Start of Source document

U.S. consumers to comment on GM non-browning apples
Okanagan Specialty Fruits’ Arctic Golden and Arctic Granny apples are among the first biotechnology produce to undergo a recently-enhanced U.S. agency review process that now includes two opportunities for public input.
The Animal and Plant Health Inspection Service (APHIS) announced the opening of the first 60-day public comment period on the two apple varieties last Friday.
Okanagan Specialty Fruits (OSF) founder and president Neal Carter, said he was “delighted” to be one of the first companies to take part in APHIS’ extended review process.
“We’re confident these public comment opportunities will reassure consumers and producers alike that Arctic apples address browning in an innocuous way, so that we can move on to the work of getting more people eating more apples.”
Arctic apples use gene silencing to suppress the apple’s expression of polyphenol oxidase (PPO), the enzyme involved in browning when the fruit is bruised, bitten or cut.
Test orchards were planted in two of the U.S. main apple growing areas, Washington state in 2003 and New York state in 2005.
OSF submitted its petition for non-regulated status to APHIS in May 2011 and was notified its petition was complete in Feburary this year.
“We have approximately 10 years of real-world field trial experience demonstrating that our Arctic trees behave no differently from conventional trees, and that Arctic apples are compositionally and nutritionally similar to conventional apples,” said Carter.
“It’s not until an Arctic apple is bruised, bitten or cut and doesn’t brown that the Arctic difference becomes very clear.”

End of Source document
Start of Source material

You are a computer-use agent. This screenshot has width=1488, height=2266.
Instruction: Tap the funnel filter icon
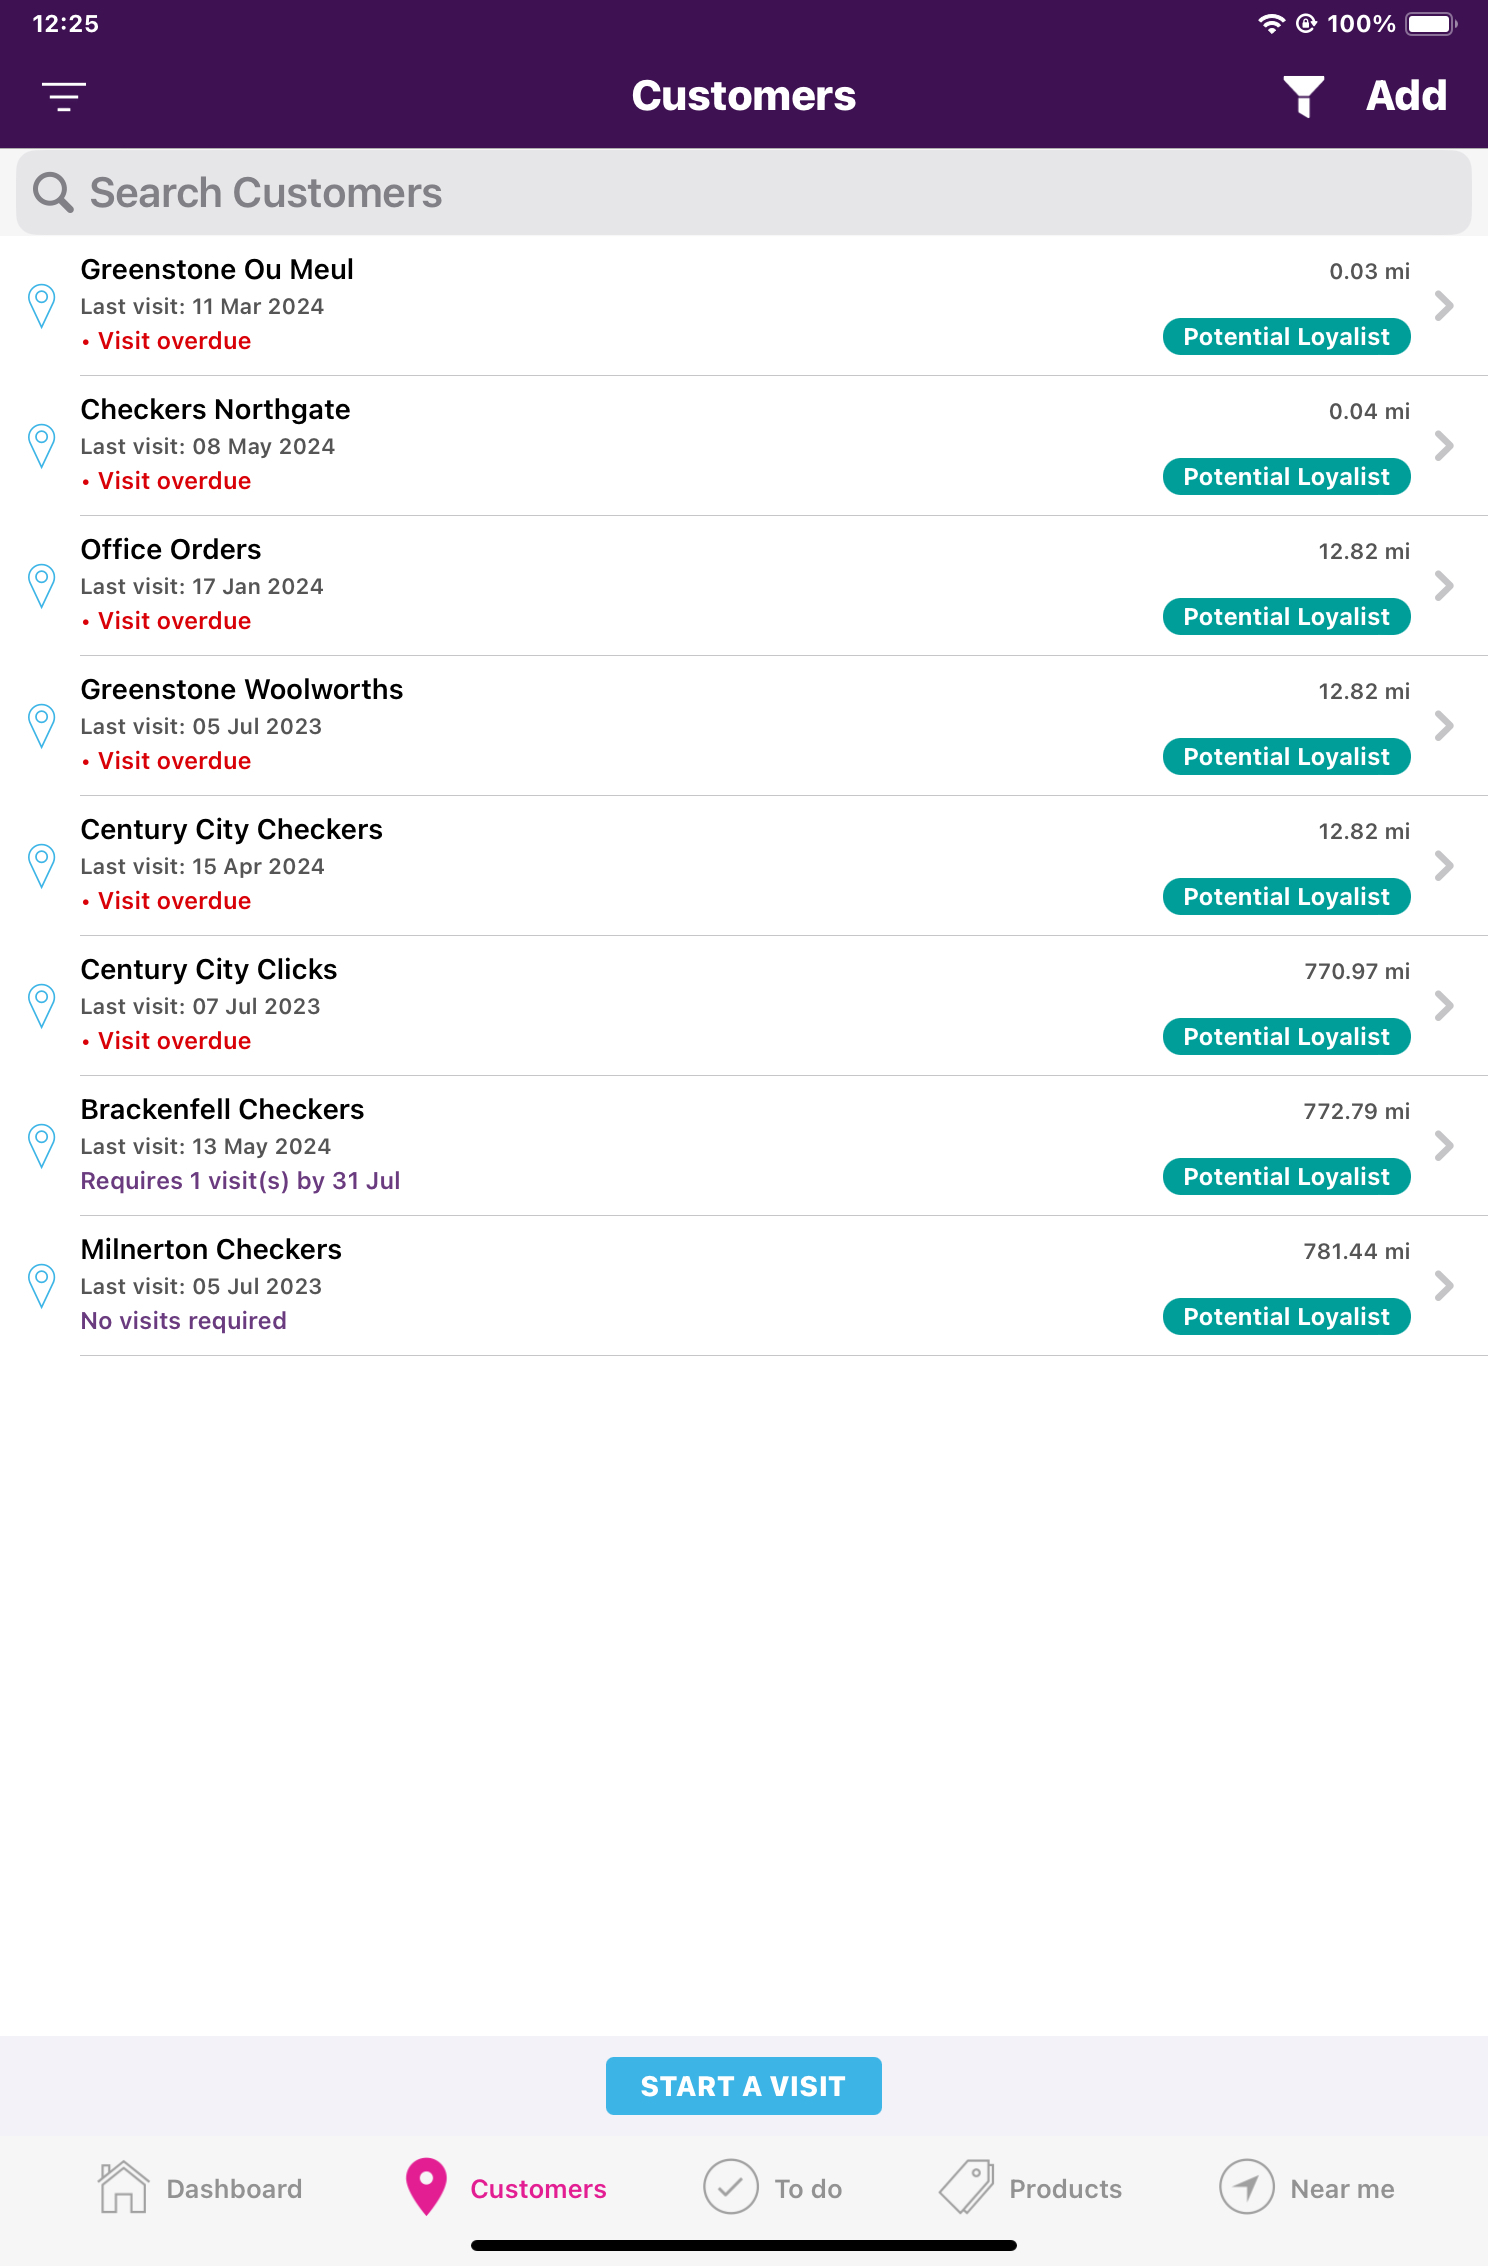[1303, 96]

End of Source material

[Exercise goal]: Can you reproduce the article on GM non-browning apples in full, word for word? The data is separate material, unrelated to the article on GM non-browning apples.

[Task solution]:
U.S. consumers to comment on GM non-browning apples
Okanagan Specialty Fruits’ Arctic Golden and Arctic Granny apples are among the first biotechnology produce to undergo a recently-enhanced U.S. agency review process that now includes two opportunities for public input.
The Animal and Plant Health Inspection Service (APHIS) announced the opening of the first 60-day public comment period on the two apple varieties last Friday.
Okanagan Specialty Fruits (OSF) founder and president Neal Carter, said he was “delighted” to be one of the first companies to take part in APHIS’ extended review process.
“We’re confident these public comment opportunities will reassure consumers and producers alike that Arctic apples address browning in an innocuous way, so that we can move on to the work of getting more people eating more apples.”
Arctic apples use gene silencing to suppress the apple’s expression of polyphenol oxidase (PPO), the enzyme involved in browning when the fruit is bruised, bitten or cut.
Test orchards were planted in two of the U.S. main apple growing areas, Washington state in 2003 and New York state in 2005.
OSF submitted its petition for non-regulated status to APHIS in May 2011 and was notified its petition was complete in Feburary this year.
“We have approximately 10 years of real-world field trial experience demonstrating that our Arctic trees behave no differently from conventional trees, and that Arctic apples are compositionally and nutritionally similar to conventional apples,” said Carter.
“It’s not until an Arctic apple is bruised, bitten or cut and doesn’t brown that the Arctic difference becomes very clear.”